In late June, graphics card manufacturer Nvidia announced the GPU which would replace its GTX 660 and 660Ti cards: the Nvidia GeForce GTX 760, which is competitively priced at Rs.19,499. Unlike the last Nvidia card I tested (the GeForce TITAN which utilises the newer GK110 design), the GTX 760 is based on last year’s GK104 Kepler board (everything from the GTX 660 to the 690 were based on this design as well), but thanks to a varied setup, the 760 delivers 2.3 gigaflops of processing power, and when combined with Nvidia’s GPU Boost 2.0 technology which regulates the processor’s clock speed, offers enhanced gaming performance. In simple terms, the GTX 760 is looking to replace the midrange GPU you’ve currently got installed in your system, unless it’s already a GTX 760 or one of its overclocked variants.

It has been a trend with GPU makers to announce their midrange contender after launching the higher end models — in addition to the GTX 760, I managed to get some hands-on time with one which was announced a little earlier: the GeForce GTX 770, a card that costs Rs.29,990. Now, both these cards are in different categories; the GTX 760 is a mainstream midrange GPU which offers good performance at resolutions of 1920x1080, while the 770 targets the gamer who wants blazing frame rates at the same resolution or higher. Both GPUs deliver on that promise, but how much better are they than their main rivals?

The GTX 760’s main competitor is every other mainstream card in the market. If you’ve got a GTX 560 or older and are on the lookout for a replacement, picking up the 760 is a no-brainer since the performance boost on offer is significant. But what if you purchased a card only last year, say a GTX 660Ti or a Radeon HD7950? Battlefield 4 is just around the corner, and every PC gamer is looking for a card that will be able to run it well. In Battlefield 3, both those cards are capable of dishing out very acceptable frame rates (in the range of 60fps) at the game’s “Ultra” preset. BF4 (and Need For Speed: Rivals, for that matter) will use the next iteration of the Frostbite game engine which powers Battlefield 3 — as a result, BF3 should prove to be a good indicator of card performance. While the GTX 760 offered only an incremental improvement over the 660Ti in the test performed, the GTX 770 blew it out of the water, with an additional 20 frames per second (averaging around 80fps).

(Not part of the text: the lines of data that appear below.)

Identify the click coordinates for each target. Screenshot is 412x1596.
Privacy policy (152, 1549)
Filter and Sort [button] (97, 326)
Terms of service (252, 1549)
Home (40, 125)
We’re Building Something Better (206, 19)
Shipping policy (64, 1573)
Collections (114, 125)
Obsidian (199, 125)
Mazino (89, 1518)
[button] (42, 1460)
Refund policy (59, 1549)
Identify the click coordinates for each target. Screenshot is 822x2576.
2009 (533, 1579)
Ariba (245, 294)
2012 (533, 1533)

In Relic’s real-time strategy title, Company of Heroes 2, the 770 performed admirably while the 760 once again offered only a minor improvement in terms of frame rate — a trend which would carry through across several tests encompassing games like Far Cry 3, Crysis 3 and Tomb Raider. Graphically undemanding games like League of Legends and DOTA 2 did not benefit from the new technology and processing power as expected — so if you spend a lot of time playing MOBAs, the new cards will give you nothing extra to work with.

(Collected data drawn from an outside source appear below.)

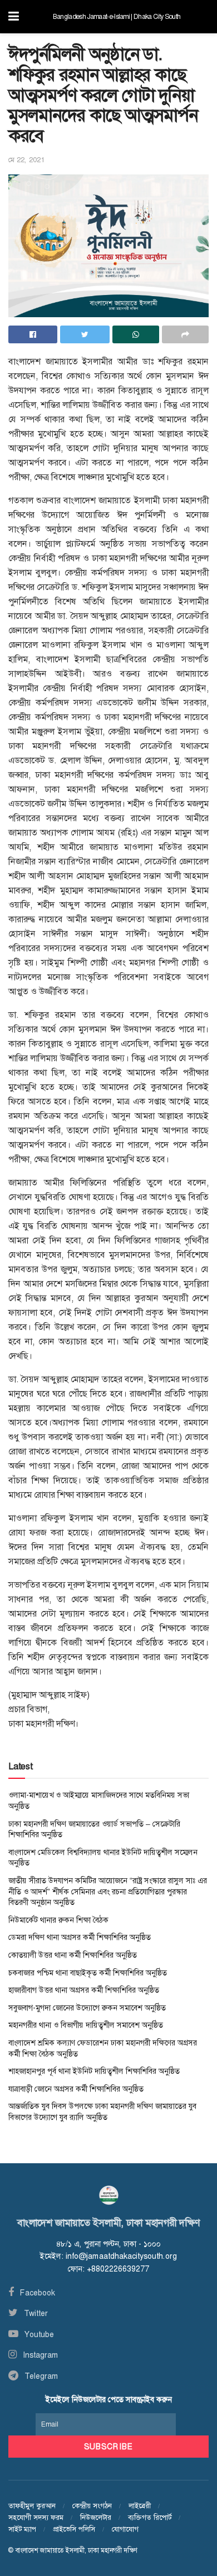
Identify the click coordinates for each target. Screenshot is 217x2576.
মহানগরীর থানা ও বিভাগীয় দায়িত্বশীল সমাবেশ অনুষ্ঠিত (85, 2025)
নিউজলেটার (95, 2517)
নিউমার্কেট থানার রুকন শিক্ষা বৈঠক (58, 1920)
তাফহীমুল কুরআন (32, 2505)
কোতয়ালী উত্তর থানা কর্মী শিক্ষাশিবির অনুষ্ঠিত (72, 1955)
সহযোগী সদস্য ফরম (35, 2517)
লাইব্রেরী (140, 2505)
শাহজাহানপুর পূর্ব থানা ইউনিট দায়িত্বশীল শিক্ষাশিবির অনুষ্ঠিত (94, 2071)
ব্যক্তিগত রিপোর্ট (149, 2517)
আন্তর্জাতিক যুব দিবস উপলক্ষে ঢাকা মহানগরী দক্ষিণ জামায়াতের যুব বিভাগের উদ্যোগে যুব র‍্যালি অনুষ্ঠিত (102, 2111)
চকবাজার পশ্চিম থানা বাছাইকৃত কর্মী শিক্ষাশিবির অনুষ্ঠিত (87, 1973)
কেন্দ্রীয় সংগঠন (92, 2505)
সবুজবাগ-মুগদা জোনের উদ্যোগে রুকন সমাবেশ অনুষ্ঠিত (87, 2008)
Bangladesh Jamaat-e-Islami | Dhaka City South (116, 16)
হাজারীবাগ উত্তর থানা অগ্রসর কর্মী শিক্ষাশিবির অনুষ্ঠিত (83, 1990)
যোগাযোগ (125, 2529)
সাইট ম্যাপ (22, 2529)
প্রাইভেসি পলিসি (74, 2529)
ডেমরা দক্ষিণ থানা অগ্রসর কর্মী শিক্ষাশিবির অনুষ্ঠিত (79, 1937)
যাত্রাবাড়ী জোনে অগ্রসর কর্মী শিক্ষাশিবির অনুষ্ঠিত (76, 2089)
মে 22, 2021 (26, 159)
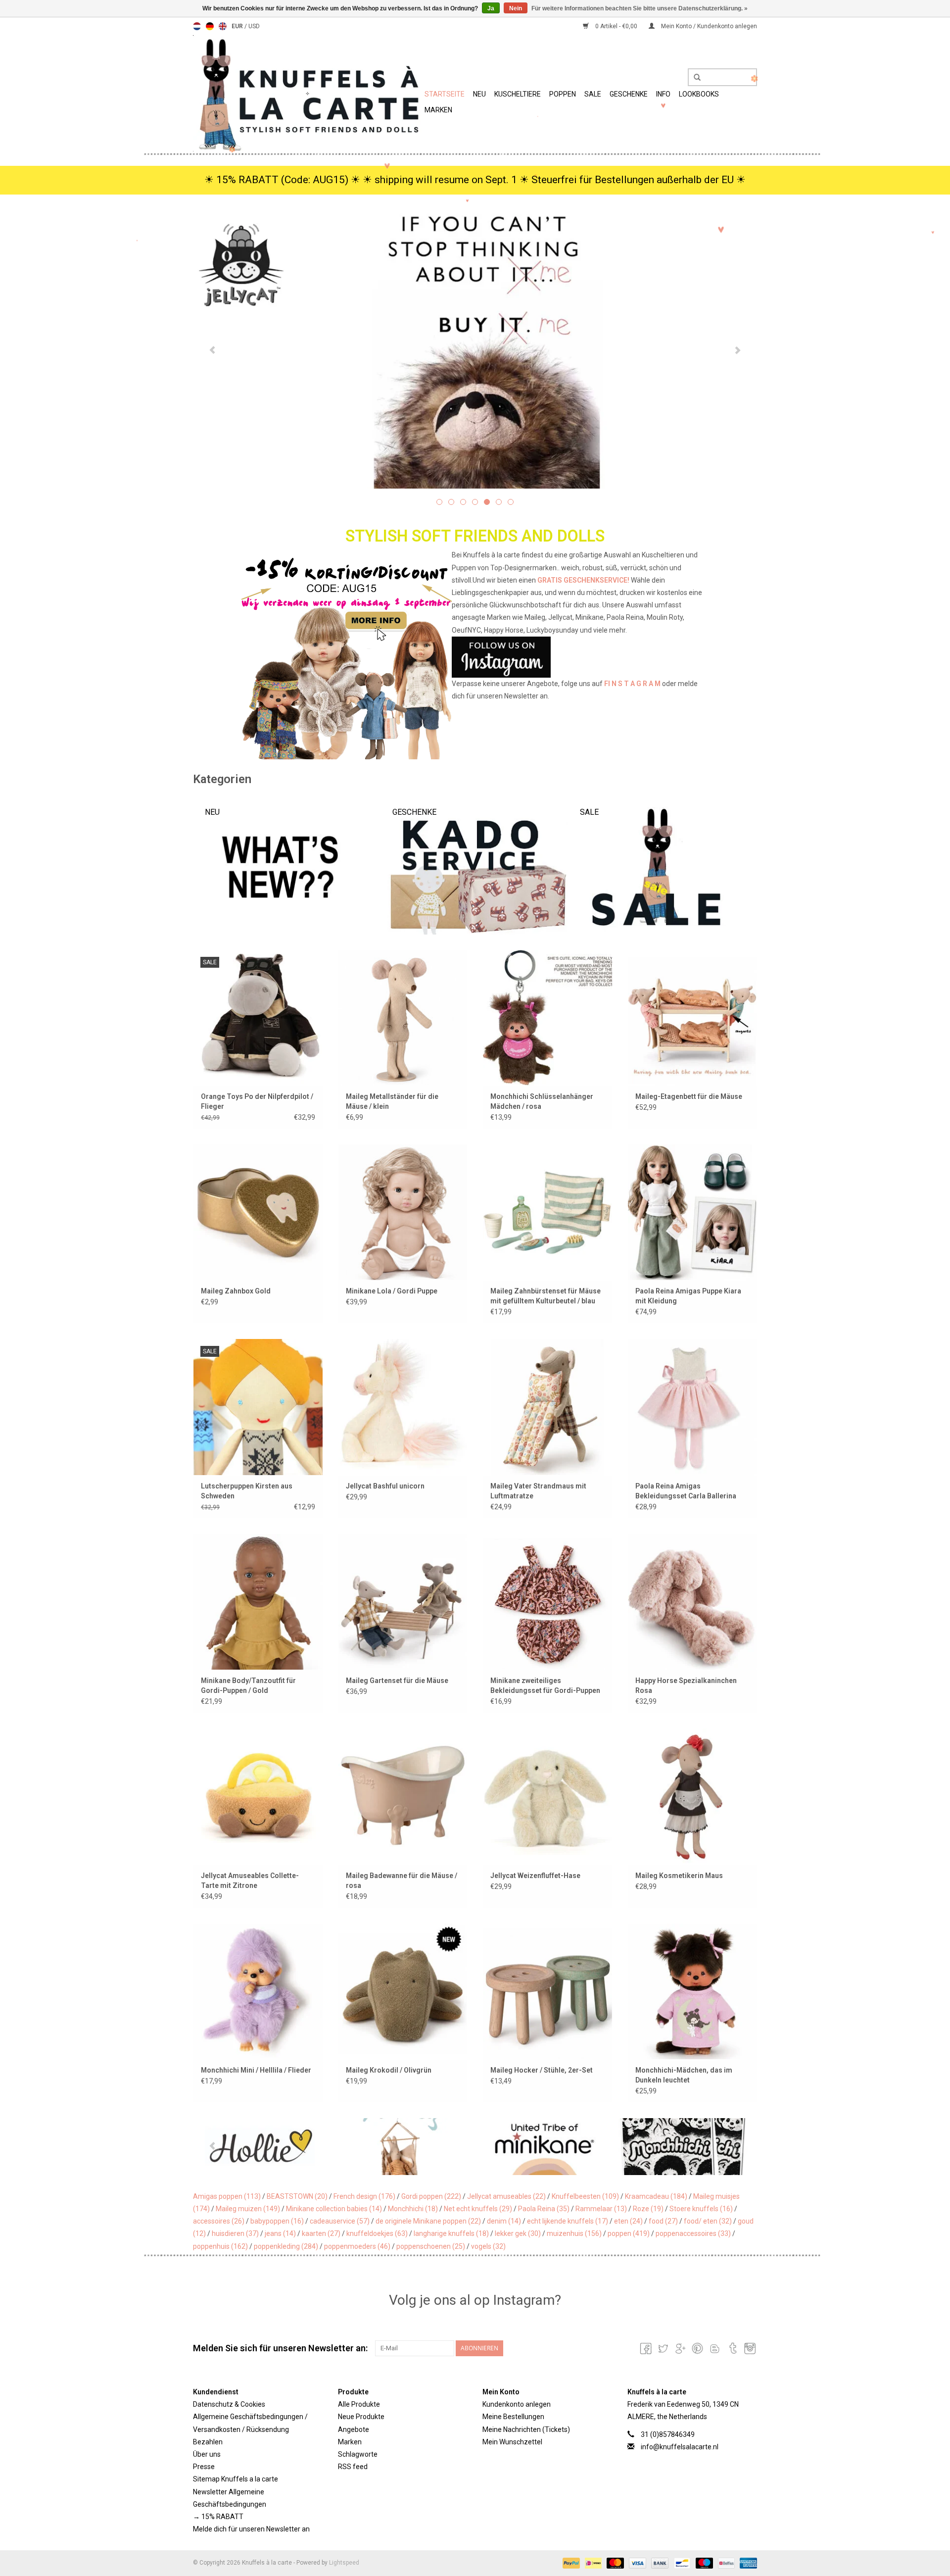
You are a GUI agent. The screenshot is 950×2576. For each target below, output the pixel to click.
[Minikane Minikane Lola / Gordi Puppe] (403, 1212)
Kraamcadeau (656, 2196)
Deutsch (210, 26)
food (663, 2221)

Given the GeForce GTX 760’s price, it’s hard to ignore if you’re in the market for a new midrange card and have not upgraded since the GTX 560 which came out a couple of years ago. But if you’ve done the deed only last year and picked up either the 660Ti or the Radeon 7950, you might either want to hold off until next year, or consider upgrading to the GTX 770, which noticeably improves gaming performance across the board. On the other hand, if it’s a direct choice between the GTX 760, GTX 660Ti and the HD7950, the 760 would be the right pick since both those other cards are either priced on par or are (strangely) more expensive. Both the GTX 760 and GTX 770 are available from add-in card suppliers such as Asus, Galaxy and Zotac.